- _Action item_: Starting at the line with "Click the Version" and going on through the line with "Click the Opret", reproduce each line in the records below exactly and nothing more.
--- --- ---
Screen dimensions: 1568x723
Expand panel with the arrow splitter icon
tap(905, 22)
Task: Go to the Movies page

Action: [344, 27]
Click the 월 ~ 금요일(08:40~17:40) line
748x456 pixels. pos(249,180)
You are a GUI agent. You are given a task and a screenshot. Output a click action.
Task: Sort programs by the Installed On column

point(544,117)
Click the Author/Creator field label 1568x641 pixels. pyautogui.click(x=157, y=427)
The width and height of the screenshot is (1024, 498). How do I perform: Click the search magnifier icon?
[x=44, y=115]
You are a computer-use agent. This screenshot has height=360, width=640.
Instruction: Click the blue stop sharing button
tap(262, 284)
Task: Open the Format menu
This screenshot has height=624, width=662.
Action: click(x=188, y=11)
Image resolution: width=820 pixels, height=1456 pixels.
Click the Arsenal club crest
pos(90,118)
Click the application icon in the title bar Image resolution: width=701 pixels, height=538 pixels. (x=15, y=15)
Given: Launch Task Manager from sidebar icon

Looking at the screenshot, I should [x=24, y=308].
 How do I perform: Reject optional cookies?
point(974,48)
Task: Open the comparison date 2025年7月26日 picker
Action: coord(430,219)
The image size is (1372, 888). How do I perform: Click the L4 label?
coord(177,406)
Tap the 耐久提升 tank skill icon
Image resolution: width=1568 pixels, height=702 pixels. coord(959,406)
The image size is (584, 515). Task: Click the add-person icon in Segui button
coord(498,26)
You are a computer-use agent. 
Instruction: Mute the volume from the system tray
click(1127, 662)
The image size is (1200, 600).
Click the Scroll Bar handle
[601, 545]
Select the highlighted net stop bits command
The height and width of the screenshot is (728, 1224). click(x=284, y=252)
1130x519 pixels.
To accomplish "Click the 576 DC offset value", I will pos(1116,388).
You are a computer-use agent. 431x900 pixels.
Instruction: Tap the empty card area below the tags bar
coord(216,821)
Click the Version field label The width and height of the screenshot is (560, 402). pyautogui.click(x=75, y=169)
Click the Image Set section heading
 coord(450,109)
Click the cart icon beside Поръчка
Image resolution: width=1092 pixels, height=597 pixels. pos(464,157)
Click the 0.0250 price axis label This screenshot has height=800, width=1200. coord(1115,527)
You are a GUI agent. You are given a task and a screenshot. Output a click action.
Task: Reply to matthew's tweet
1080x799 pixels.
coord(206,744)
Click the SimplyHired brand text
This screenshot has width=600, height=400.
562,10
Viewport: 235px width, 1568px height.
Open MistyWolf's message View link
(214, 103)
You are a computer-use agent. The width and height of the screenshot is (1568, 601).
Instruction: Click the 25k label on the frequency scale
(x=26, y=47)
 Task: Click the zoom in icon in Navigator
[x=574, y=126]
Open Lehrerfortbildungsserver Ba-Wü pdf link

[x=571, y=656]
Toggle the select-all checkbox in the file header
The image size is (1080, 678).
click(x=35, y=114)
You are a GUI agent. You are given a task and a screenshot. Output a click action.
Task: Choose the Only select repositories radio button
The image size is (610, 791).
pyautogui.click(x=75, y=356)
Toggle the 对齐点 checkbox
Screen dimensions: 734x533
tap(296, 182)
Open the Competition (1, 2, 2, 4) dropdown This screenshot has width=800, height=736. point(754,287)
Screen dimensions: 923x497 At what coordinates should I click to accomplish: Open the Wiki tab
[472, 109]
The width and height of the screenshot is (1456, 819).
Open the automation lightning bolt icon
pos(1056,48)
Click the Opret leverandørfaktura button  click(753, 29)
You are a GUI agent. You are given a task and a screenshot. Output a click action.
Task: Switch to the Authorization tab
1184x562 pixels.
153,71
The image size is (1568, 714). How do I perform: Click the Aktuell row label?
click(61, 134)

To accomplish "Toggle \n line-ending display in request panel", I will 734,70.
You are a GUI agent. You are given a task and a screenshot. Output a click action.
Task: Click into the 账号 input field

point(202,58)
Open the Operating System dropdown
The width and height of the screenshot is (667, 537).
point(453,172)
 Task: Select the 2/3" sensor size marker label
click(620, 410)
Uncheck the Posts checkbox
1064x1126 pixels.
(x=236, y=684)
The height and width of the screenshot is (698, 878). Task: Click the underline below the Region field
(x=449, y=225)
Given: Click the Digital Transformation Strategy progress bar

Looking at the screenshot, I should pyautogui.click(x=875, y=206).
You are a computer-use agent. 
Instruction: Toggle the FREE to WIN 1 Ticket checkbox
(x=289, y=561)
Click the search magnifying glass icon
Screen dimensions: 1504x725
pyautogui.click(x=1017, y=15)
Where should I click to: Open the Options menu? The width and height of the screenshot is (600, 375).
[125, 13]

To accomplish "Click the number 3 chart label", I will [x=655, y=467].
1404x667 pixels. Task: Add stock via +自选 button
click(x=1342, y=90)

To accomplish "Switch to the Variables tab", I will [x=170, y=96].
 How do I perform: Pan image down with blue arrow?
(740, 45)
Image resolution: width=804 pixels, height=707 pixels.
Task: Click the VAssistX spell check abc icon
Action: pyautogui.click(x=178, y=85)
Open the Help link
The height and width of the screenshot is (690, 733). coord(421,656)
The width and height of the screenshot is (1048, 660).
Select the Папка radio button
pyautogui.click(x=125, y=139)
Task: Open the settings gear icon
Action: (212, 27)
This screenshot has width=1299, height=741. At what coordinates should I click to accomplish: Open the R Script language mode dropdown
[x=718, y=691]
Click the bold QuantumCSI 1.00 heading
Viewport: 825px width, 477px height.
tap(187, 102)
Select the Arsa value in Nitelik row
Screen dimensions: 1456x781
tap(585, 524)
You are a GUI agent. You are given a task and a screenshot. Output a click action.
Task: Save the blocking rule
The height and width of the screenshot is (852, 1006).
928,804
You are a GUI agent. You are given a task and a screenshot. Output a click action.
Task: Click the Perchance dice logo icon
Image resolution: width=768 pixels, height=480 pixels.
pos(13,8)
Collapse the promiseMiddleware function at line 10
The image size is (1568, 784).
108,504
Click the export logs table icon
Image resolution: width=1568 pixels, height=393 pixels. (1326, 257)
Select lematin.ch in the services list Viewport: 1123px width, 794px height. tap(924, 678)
--- --- ---
- _Result for this exercise_:
Click the Version field label The width and height of the screenshot is (560, 402). pyautogui.click(x=75, y=169)
Click the Image Set section heading
 coord(450,109)
Click the cart icon beside Поръчка
Image resolution: width=1092 pixels, height=597 pixels. pos(464,157)
Click the 0.0250 price axis label This screenshot has height=800, width=1200. coord(1115,527)
You are a GUI agent. You are given a task and a screenshot. Output a click action.
Task: Reply to matthew's tweet
1080x799 pixels.
coord(206,744)
Click the SimplyHired brand text
This screenshot has width=600, height=400.
562,10
Viewport: 235px width, 1568px height.
Open MistyWolf's message View link
(214, 103)
You are a computer-use agent. The width and height of the screenshot is (1568, 601).
Instruction: Click the 25k label on the frequency scale
(x=26, y=47)
 Task: Click the zoom in icon in Navigator
[x=574, y=126]
Open Lehrerfortbildungsserver Ba-Wü pdf link

[x=571, y=656]
Toggle the select-all checkbox in the file header
The image size is (1080, 678).
click(x=35, y=114)
You are a GUI agent. You are given a task and a screenshot. Output a click action.
Task: Choose the Only select repositories radio button
The image size is (610, 791).
pyautogui.click(x=75, y=356)
Toggle the 对齐点 checkbox
Screen dimensions: 734x533
tap(296, 182)
Open the Competition (1, 2, 2, 4) dropdown This screenshot has width=800, height=736. point(754,287)
Screen dimensions: 923x497 At what coordinates should I click to accomplish: Open the Wiki tab
[472, 109]
The width and height of the screenshot is (1456, 819).
Open the automation lightning bolt icon
pos(1056,48)
Click the Opret leverandørfaktura button  click(753, 29)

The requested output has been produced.